What is being asked —
Copy the records below word for word, beginning at the line that contains "The image size" and stopping after the line that contains "Looking at the". Leave out the pictures.

Working data —

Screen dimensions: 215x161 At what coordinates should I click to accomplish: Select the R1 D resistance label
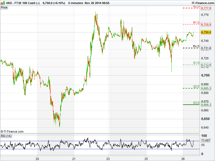click(x=196, y=23)
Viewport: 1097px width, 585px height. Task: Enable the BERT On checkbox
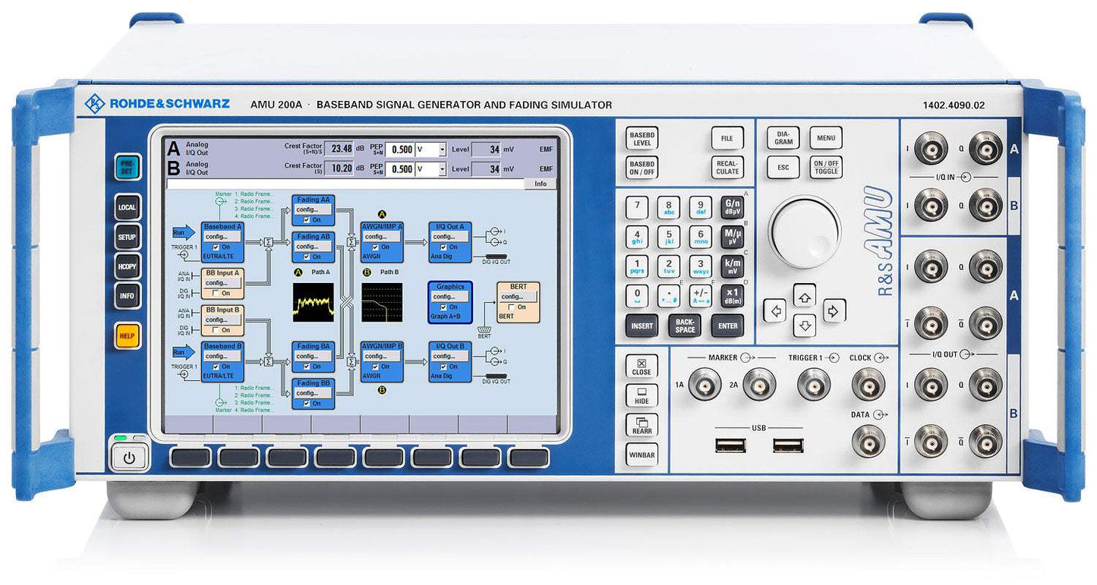[511, 307]
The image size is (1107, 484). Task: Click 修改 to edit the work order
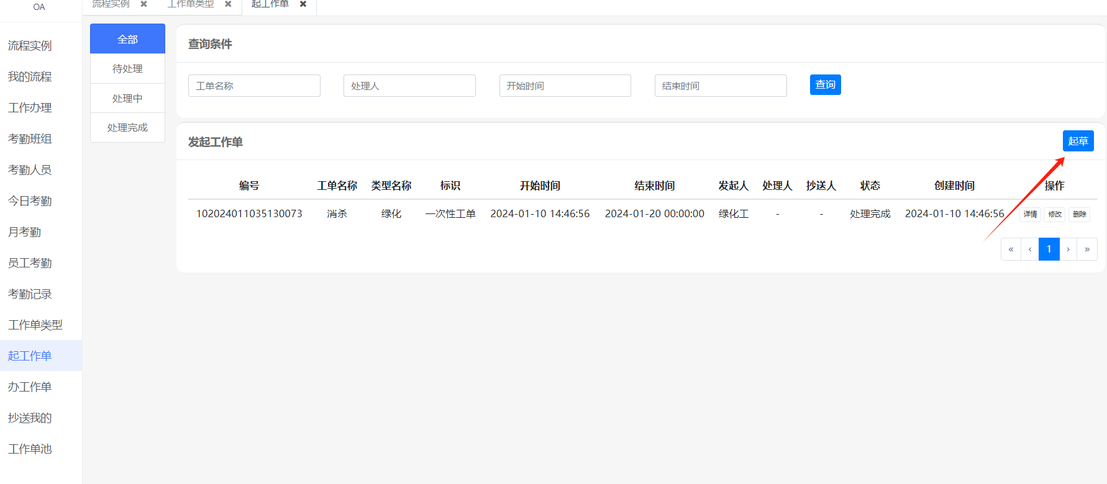pos(1055,214)
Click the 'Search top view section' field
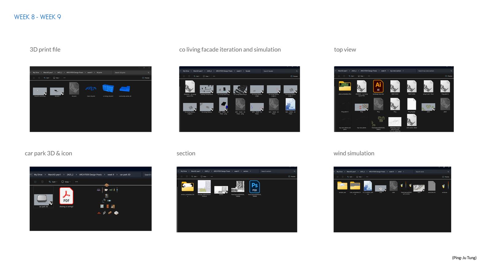Image resolution: width=491 pixels, height=276 pixels. click(x=435, y=71)
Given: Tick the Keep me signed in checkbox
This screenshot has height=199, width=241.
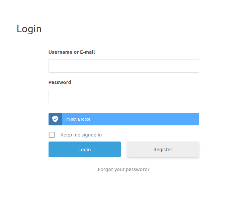Looking at the screenshot, I should point(52,135).
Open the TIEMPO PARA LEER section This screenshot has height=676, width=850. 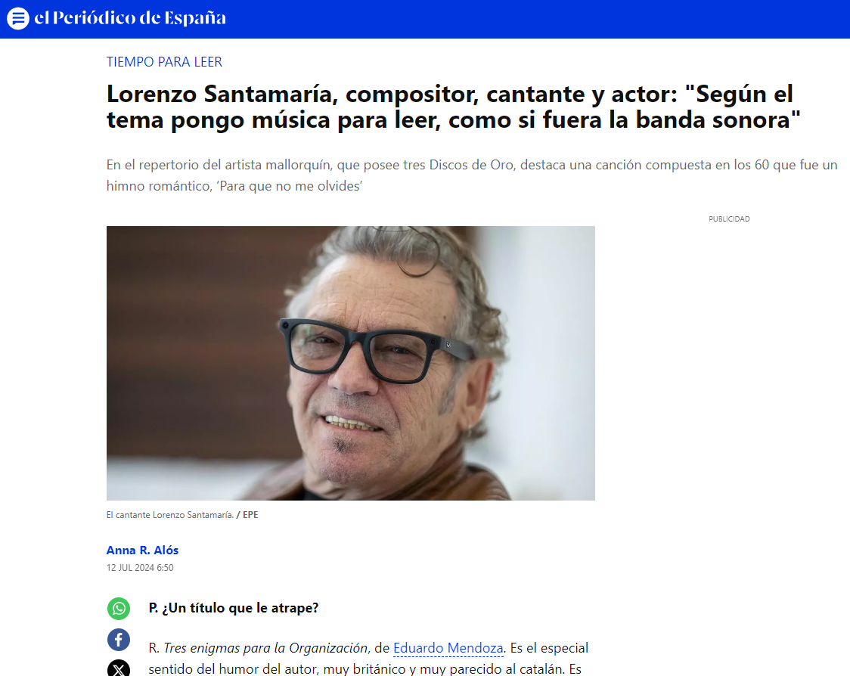(x=164, y=62)
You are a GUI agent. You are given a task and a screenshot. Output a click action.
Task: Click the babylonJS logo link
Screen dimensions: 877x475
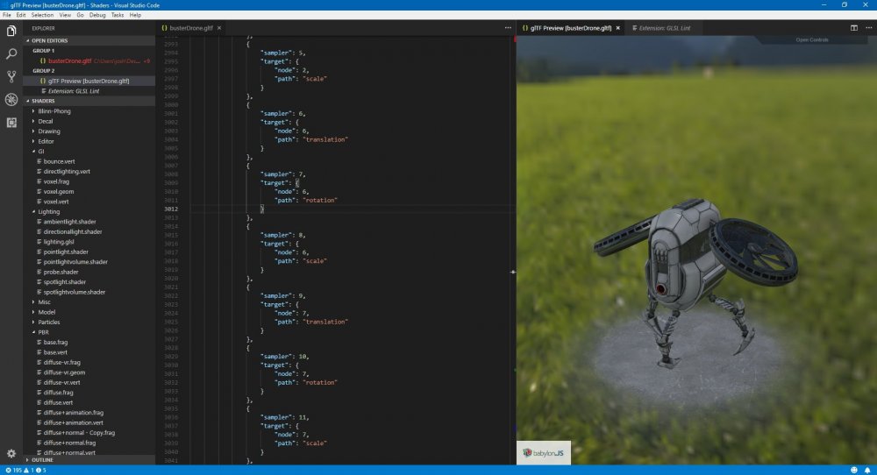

Problem solution —
The image size is (1107, 484). Task: Click 修改 to edit the work order
pos(1055,214)
Click the 'Search top view section' field
Image resolution: width=491 pixels, height=276 pixels. click(x=435, y=71)
Given: Tick the Keep me signed in checkbox
This screenshot has height=199, width=241.
Looking at the screenshot, I should point(52,135).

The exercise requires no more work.